§ **WHAT THE EXERCISE ASKS**: Return all the data, word for word.
◇ ◇ ◇ ◇ ◇ ◇ ◇
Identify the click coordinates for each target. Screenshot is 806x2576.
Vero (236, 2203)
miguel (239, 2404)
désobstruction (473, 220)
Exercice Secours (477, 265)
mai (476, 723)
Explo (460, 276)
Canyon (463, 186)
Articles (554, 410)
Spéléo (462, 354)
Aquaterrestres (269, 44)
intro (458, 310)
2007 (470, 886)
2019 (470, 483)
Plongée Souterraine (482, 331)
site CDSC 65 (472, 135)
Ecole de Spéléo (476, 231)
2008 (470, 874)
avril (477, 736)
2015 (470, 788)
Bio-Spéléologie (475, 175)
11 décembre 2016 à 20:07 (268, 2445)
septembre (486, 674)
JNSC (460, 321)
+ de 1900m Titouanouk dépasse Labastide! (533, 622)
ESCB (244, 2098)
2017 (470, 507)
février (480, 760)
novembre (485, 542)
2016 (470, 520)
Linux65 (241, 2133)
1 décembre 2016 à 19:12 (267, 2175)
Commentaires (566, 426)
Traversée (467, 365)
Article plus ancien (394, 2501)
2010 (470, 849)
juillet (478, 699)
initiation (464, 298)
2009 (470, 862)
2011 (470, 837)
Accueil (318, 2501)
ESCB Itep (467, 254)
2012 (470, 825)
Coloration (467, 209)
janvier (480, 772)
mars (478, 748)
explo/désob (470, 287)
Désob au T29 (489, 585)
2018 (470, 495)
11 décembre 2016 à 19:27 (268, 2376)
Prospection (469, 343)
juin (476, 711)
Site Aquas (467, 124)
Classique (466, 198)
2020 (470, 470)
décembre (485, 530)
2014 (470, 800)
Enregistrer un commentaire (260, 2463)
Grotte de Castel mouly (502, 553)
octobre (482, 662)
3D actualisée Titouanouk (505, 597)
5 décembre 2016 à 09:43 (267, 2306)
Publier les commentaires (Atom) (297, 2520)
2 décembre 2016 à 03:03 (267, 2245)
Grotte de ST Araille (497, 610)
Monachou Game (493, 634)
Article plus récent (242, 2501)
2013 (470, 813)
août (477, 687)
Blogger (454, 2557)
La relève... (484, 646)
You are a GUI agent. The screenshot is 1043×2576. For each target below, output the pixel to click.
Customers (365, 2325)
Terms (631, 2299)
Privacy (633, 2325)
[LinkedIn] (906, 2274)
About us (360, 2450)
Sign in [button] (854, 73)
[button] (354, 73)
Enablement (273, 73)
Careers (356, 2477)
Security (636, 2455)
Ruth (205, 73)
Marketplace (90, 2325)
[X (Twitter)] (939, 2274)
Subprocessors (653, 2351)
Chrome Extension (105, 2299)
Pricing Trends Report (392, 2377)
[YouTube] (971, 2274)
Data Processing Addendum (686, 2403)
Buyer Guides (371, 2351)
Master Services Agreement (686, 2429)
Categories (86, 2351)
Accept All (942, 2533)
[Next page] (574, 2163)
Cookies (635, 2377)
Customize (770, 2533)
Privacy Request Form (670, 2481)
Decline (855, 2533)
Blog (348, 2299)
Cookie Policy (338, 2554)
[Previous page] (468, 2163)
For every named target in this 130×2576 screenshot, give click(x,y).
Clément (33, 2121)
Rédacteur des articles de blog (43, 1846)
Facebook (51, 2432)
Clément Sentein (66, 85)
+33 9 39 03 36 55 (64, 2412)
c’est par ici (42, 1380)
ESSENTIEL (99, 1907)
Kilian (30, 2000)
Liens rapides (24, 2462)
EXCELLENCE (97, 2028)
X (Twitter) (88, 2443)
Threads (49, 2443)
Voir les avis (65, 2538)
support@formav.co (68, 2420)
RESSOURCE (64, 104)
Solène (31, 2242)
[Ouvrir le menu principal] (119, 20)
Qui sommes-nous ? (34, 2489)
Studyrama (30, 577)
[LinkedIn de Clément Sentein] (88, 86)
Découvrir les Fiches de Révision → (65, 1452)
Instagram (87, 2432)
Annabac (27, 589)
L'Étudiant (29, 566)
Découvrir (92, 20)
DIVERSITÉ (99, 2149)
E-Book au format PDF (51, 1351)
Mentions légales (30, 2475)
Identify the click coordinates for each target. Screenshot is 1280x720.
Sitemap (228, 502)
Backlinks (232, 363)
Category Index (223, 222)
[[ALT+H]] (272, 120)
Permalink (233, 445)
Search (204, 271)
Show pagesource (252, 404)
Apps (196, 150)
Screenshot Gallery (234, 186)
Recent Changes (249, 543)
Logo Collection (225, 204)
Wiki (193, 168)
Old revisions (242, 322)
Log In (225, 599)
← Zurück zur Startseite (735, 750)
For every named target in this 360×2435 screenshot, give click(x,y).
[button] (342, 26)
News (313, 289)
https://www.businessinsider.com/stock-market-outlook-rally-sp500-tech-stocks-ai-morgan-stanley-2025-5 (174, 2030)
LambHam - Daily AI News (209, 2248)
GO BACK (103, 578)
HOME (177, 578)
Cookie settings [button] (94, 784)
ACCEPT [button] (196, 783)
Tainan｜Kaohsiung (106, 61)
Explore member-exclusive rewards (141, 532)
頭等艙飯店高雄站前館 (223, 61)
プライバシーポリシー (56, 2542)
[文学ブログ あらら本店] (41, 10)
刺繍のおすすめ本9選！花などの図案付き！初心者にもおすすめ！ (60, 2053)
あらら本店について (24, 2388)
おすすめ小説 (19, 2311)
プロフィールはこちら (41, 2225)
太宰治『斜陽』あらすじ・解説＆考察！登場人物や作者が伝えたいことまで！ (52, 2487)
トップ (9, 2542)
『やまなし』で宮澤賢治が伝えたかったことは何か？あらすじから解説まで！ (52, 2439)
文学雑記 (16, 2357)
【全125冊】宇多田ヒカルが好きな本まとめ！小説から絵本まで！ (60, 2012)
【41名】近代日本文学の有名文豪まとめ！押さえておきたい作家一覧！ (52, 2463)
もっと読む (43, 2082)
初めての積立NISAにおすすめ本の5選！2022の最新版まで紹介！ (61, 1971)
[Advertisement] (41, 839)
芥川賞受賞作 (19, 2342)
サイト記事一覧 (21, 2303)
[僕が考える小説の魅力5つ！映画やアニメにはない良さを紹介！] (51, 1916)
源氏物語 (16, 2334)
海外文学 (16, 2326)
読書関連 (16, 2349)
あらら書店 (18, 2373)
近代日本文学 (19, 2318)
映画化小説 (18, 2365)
◇ ◇ ◇ ◇ ◇ ◇ ◇
§ **YOUR SOLUTION**:
Identify the click coordinates for each target. Screenshot is 806x2576.
Vero (236, 2203)
miguel (239, 2404)
désobstruction (473, 220)
Exercice Secours (477, 265)
mai (476, 723)
Explo (460, 276)
Canyon (463, 186)
Articles (554, 410)
Spéléo (462, 354)
Aquaterrestres (269, 44)
intro (458, 310)
2007 (470, 886)
2019 (470, 483)
Plongée Souterraine (482, 331)
site CDSC 65 (472, 135)
Ecole de Spéléo (476, 231)
2008 (470, 874)
avril (477, 736)
2015 (470, 788)
Bio-Spéléologie (475, 175)
11 décembre 2016 à 20:07 (268, 2445)
septembre (486, 674)
JNSC (460, 321)
+ de 1900m Titouanouk dépasse Labastide! (533, 622)
ESCB (244, 2098)
2017 (470, 507)
février (480, 760)
novembre (485, 542)
2016 (470, 520)
Linux65 (241, 2133)
1 décembre 2016 à 19:12 (267, 2175)
Commentaires (566, 426)
Traversée (467, 365)
Article plus ancien (394, 2501)
2010 (470, 849)
juillet (478, 699)
initiation (464, 298)
2009 (470, 862)
2011 (470, 837)
Accueil (318, 2501)
ESCB Itep (467, 254)
2012 (470, 825)
Coloration (467, 209)
janvier (480, 772)
mars (478, 748)
explo/désob (470, 287)
Désob au T29 (489, 585)
2018 (470, 495)
11 décembre 2016 à 19:27 (268, 2376)
Prospection (469, 343)
juin (476, 711)
Site Aquas (467, 124)
Classique (466, 198)
2020 (470, 470)
décembre (485, 530)
2014 (470, 800)
Enregistrer un commentaire (260, 2463)
Grotte de Castel mouly (502, 553)
octobre (482, 662)
3D actualisée Titouanouk (505, 597)
5 décembre 2016 à 09:43 (267, 2306)
Publier les commentaires (Atom) (297, 2520)
2 décembre 2016 à 03:03 (267, 2245)
Grotte de ST Araille (497, 610)
Monachou Game (493, 634)
Article plus récent (242, 2501)
2013 (470, 813)
août (477, 687)
Blogger (454, 2557)
La relève... (484, 646)
You are a GUI agent. The screenshot is 1043×2576. For each target below, output the pixel to click.
Customers (365, 2325)
Terms (631, 2299)
Privacy (633, 2325)
[LinkedIn] (906, 2274)
About us (360, 2450)
Sign in [button] (854, 73)
[button] (354, 73)
Enablement (273, 73)
Careers (356, 2477)
Security (636, 2455)
Ruth (205, 73)
Marketplace (90, 2325)
[X (Twitter)] (939, 2274)
Subprocessors (653, 2351)
Chrome Extension (105, 2299)
Pricing Trends Report (392, 2377)
[YouTube] (971, 2274)
Data Processing Addendum (686, 2403)
Buyer Guides (371, 2351)
Master Services Agreement (686, 2429)
Categories (86, 2351)
Accept All (942, 2533)
[Next page] (574, 2163)
Cookies (635, 2377)
Customize (770, 2533)
Privacy Request Form (670, 2481)
Decline (855, 2533)
Blog (348, 2299)
Cookie Policy (338, 2554)
[Previous page] (468, 2163)
For every named target in this 130×2576 screenshot, give click(x,y).
Clément (33, 2121)
Rédacteur des articles de blog (43, 1846)
Facebook (51, 2432)
Clément Sentein (66, 85)
+33 9 39 03 36 55 (64, 2412)
c’est par ici (42, 1380)
ESSENTIEL (99, 1907)
Kilian (30, 2000)
Liens rapides (24, 2462)
EXCELLENCE (97, 2028)
X (Twitter) (88, 2443)
Threads (49, 2443)
Voir les avis (65, 2538)
support@formav.co (68, 2420)
RESSOURCE (64, 104)
Solène (31, 2242)
[Ouvrir le menu principal] (119, 20)
Qui sommes-nous ? (34, 2489)
Studyrama (30, 577)
[LinkedIn de Clément Sentein] (88, 86)
Découvrir les Fiches de Révision → (65, 1452)
Instagram (87, 2432)
Annabac (27, 589)
L'Étudiant (29, 566)
Découvrir (92, 20)
DIVERSITÉ (99, 2149)
E-Book au format PDF (51, 1351)
Mentions légales (30, 2475)
Identify the click coordinates for each target. Screenshot is 1280x720.
Sitemap (228, 502)
Backlinks (232, 363)
Category Index (223, 222)
[[ALT+H]] (272, 120)
Permalink (233, 445)
Search (204, 271)
Show pagesource (252, 404)
Apps (196, 150)
Screenshot Gallery (234, 186)
Recent Changes (249, 543)
Logo Collection (225, 204)
Wiki (193, 168)
Old revisions (242, 322)
Log In (225, 599)
← Zurück zur Startseite (735, 750)
For every named target in this 360×2435 screenshot, give click(x,y).
[button] (342, 26)
News (313, 289)
https://www.businessinsider.com/stock-market-outlook-rally-sp500-tech-stocks-ai-morgan-stanley-2025-5 (174, 2030)
LambHam - Daily AI News (209, 2248)
GO BACK (103, 578)
HOME (177, 578)
Cookie settings [button] (94, 784)
ACCEPT [button] (196, 783)
Tainan｜Kaohsiung (106, 61)
Explore member-exclusive rewards (141, 532)
頭等艙飯店高雄站前館 (223, 61)
プライバシーポリシー (56, 2542)
[文学ブログ あらら本店] (41, 10)
刺繍のおすすめ本9選！花などの図案付き！初心者にもおすすめ！ (60, 2053)
あらら本店について (24, 2388)
おすすめ小説 (19, 2311)
プロフィールはこちら (41, 2225)
太宰治『斜陽』あらすじ・解説＆考察！登場人物や作者が伝えたいことまで！ (52, 2487)
トップ (9, 2542)
『やまなし』で宮澤賢治が伝えたかったことは何か？あらすじから解説まで！ (52, 2439)
文学雑記 (16, 2357)
【全125冊】宇多田ヒカルが好きな本まとめ！小説から絵本まで！ (60, 2012)
【41名】近代日本文学の有名文豪まとめ！押さえておきたい作家一覧！ (52, 2463)
もっと読む (43, 2082)
初めての積立NISAにおすすめ本の5選！2022の最新版まで紹介！ (61, 1971)
[Advertisement] (41, 839)
芥川賞受賞作 (19, 2342)
サイト記事一覧 (21, 2303)
[僕が考える小説の魅力5つ！映画やアニメにはない良さを紹介！] (51, 1916)
源氏物語 (16, 2334)
海外文学 (16, 2326)
読書関連 (16, 2349)
あらら書店 (18, 2373)
近代日本文学 (19, 2318)
映画化小説 (18, 2365)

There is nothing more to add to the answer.